Sage Vasishta: ‘Knowledge’ implies the process of
knowing. With respect to this type of
‘Knowledge’, there is no difference between what is ‘to be known’ and
‘Knowledge’. They are like the movement and
wind.
Rama: If that were to be the case, the imaginary
difference between what is ‘to be known’ and ‘Knowledge’ has to be something
like the horn of a hare – an impossibility to occur. A thing that is impossible to exist cannot be
instrumental in getting any work done.
But we find in the world that all works in the three time periods of
past, present and future get executed by the difference between ‘what is known’
and the ‘Knowledge’.
Sage Vasishta:
You seem to opine that a non-existent thing can never be seen and it
cannot be a cause for happiness or sorrow.
But are you not able to see a dream though it does not exist? Don’t you experience happiness and sorrow in
a dream?
So the beingness or otherwise of a thing cannot be decided based
on the criterion whether it appears or not.
The decisive criterion cannot also be the thing’s ability to cause
happiness or sorrow. The real principle
will have to be whether the thing can be sublated or not. If a thing cannot be sublated, we have to
accept that it truly exists. If it can
be sublated, it lacks existence even though it has an appearance. Sublation
refers to the elimination of a thing along with its cause as, for example, the
snake in the rope.
Examined from this stand, if you find a thing to be separate
from you and is external to you, it has to be an illusion only. There is no possibility for the existence of
a substance within you and be separate from you. Hence there is no question of any separate
substance being present either inside you or outside you. Therefore, there is no scope for any transactions
happening.
Rama: How can this be acceptable, Sir? You, me, the five fundamental elements, the
world around us are all directly seen by us.

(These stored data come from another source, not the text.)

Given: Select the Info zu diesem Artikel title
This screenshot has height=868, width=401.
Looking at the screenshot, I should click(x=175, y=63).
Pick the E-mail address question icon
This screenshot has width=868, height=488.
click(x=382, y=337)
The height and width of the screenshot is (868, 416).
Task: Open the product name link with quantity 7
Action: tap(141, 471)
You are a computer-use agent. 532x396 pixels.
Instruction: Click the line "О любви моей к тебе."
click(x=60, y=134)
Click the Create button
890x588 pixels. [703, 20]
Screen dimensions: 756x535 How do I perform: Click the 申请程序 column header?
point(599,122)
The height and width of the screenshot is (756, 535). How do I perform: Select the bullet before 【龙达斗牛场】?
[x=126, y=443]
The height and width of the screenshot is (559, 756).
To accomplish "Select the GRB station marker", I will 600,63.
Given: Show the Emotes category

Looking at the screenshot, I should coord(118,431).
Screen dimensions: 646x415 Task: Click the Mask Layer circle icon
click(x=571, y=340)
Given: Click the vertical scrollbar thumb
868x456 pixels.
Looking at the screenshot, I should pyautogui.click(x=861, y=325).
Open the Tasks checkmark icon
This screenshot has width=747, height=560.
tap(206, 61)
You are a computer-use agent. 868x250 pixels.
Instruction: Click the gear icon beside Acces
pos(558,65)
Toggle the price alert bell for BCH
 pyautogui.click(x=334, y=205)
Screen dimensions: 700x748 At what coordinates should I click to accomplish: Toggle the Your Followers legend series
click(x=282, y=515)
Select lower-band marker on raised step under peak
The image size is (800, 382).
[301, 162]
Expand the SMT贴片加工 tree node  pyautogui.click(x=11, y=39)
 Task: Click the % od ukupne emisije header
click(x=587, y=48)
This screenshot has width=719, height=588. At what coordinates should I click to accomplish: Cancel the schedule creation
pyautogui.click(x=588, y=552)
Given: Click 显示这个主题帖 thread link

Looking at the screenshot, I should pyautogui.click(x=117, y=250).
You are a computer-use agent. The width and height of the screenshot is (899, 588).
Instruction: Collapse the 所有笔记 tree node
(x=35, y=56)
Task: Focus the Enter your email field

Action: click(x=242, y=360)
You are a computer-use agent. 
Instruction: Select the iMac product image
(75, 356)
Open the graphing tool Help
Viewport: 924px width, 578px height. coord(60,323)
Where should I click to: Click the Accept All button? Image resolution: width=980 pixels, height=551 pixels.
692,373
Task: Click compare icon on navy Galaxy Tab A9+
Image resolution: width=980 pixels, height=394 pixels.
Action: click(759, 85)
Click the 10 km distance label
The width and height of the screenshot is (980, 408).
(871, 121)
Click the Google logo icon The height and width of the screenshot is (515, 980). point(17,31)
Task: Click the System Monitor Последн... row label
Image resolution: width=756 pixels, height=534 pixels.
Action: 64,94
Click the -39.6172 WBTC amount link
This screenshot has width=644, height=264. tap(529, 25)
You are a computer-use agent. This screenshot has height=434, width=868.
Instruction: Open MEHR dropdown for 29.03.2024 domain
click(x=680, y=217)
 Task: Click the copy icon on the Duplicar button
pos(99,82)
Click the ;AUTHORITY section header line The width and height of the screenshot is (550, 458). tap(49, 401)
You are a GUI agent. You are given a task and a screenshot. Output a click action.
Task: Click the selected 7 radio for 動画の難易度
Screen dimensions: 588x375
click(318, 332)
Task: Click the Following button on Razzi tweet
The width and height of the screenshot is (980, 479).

How are we to deny their existence completely?
Sage Vasishta: Rama, you are attempting to establish the
true ‘beingness’ or otherwise of a substance based on the things in this
creation and by an analysis of their cause-effect relationships. For example,
you think that a pot is made out of a real lump of clay. Hence the pot, you seem to conclude, has also
to be real. The approach adopted by you is
okay. But then dig deeper. Go back to the very beginning of
creation.
What was there prior to creation? There were neither any substances nor any
tools. There was only an illusion. Hence the Macrocosm (Virat Purusha) born at
the beginning of creation, the five fundamental elements etc. have got to be
illusory. Therefore, the substances that
appear to us have also to be illusory. It
follows from this that the world and the transactions that go on within it are
unreal, though we have a direct perception of them.
Rama: The world is so clearly seen by us every
day. The past, future and the present time
periods are going on all the time in it.
You pronounce this entire experiential world has not originated at all because
it is negated by acquiring the Knowledge of Truth. How can you say so?
Sage Vasishta: What else can be done? The dream worlds, mirages, appearance of double
moons, daydreams, castles in the air, skeins of hair in space and so on are
also experienced by us in the past, future and in the present. But their reality gets contradicted as soon
as the truth about them is known. Is this
also not a fact of our common experience?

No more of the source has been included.